Opinión

La Legitimación de la Autoridad

María José Godino.

Una vez recogido el voto, con el apoyo de una mayoría, el político se cree legitimado a hacer su santa voluntad. El Despotismo Ilustrado tenía como bandera el lema de todo para el pueblo pero sin el pueblo. La opinión del pueblo no contaba para nada; el gobernante, ilustrado, decidía por él.

Hoy en día, en una España democrática, lejos ya del siglo XVIII, seguimos teniendo algo así como un despotismo ¿ilustrado? Pues a pesar de que el político repite sin cesar que cuenta con el pueblo, podemos ver que, exceptuando el periodo de campaña electoral y el día de las elecciones, lo ignora casi por completo. El pueblo vota una vez cada cuatro años, legitima al político en su cargo, y deja de contar en la vida política hasta nuevas elecciones. Es el que ostenta el cargo público el encargado de decidir lo que conviene o no a la ciudadanía. No hay ni una sola consulta más, ni un solo atisbo de acercamiento al pueblo. El gobierno ya no es del pueblo, sino del político, y así nos lo hacen saber cuando encarta. Recordemos, por ejemplo, las palabras de nuestro primer edil en el último pleno reconociendo que, como el PA había ganado las elecciones, “el alcalde está legitimado para tomar decisiones respecto al futuro de la ciudad”. Si el pueblo me vota –parece ser que piensa el político-, yo estoy legitimado para hacer mi santa voluntad. Pero la santa voluntad del gobernante tiene dos límites importantes: la legalidad y la moralidad. El gobernante no puede sobrepasar lo legal y debe respetar lo moral. Un político inmoral que sobrepasa la cordura de lo sensato, por mucho que sus actos se acojan a la legalidad, no será un político digno del pueblo.

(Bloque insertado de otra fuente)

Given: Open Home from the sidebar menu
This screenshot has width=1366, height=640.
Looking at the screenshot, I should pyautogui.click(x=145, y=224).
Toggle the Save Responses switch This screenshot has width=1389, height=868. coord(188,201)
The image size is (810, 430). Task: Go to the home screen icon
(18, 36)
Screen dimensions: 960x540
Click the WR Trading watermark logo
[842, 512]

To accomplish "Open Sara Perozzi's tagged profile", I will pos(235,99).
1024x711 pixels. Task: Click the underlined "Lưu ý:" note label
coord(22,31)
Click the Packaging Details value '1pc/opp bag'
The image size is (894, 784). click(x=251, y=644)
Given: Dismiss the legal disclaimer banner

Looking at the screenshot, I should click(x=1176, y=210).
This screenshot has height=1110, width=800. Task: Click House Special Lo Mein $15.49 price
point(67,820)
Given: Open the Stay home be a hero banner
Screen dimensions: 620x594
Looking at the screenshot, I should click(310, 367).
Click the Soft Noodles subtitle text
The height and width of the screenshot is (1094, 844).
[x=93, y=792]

Todo no vale. Los actos y las decisiones de nuestros representantes tienen que respetar la dignidad de las personas y las de ellos mismos. Deben ser coherentes con sus compromisos públicos, y sus acciones deben ser razonables, en tanto que fundadas en razones pertinentes para cumplir con esos compromisos. Es su obligación el dar cuentas al pueblo de todas las decisiones que afectan a éste, y que han de venir legitimadas, no por el simple hecho de que él sea el que tiene el poder de decidir, ni siquiera por el hecho de que esa decisión haya sido alcanzada por consenso o mayoría, sino porque son las más convenientes para el bienestar de ese pueblo. Se hace algo porque ese algo es lo que se debe hacer, y no por el mero hecho de que se pueda hacer. El político tiene que demostrar su eficacia, a la que está obligado, y tiene que ser responsable de sus errores y reconocerlos públicamente. Ha de contar en todo momento con el sentir del pueblo que lo legitima, trabajar para él y responder ante él.

El Todo para el pueblo pero sin el pueblo pasó a la historia en el siglo XVIII, o así debió ser. Hoy día, un lema más apropiado sería todo para el pueblo, con el pueblo y por el pueblo.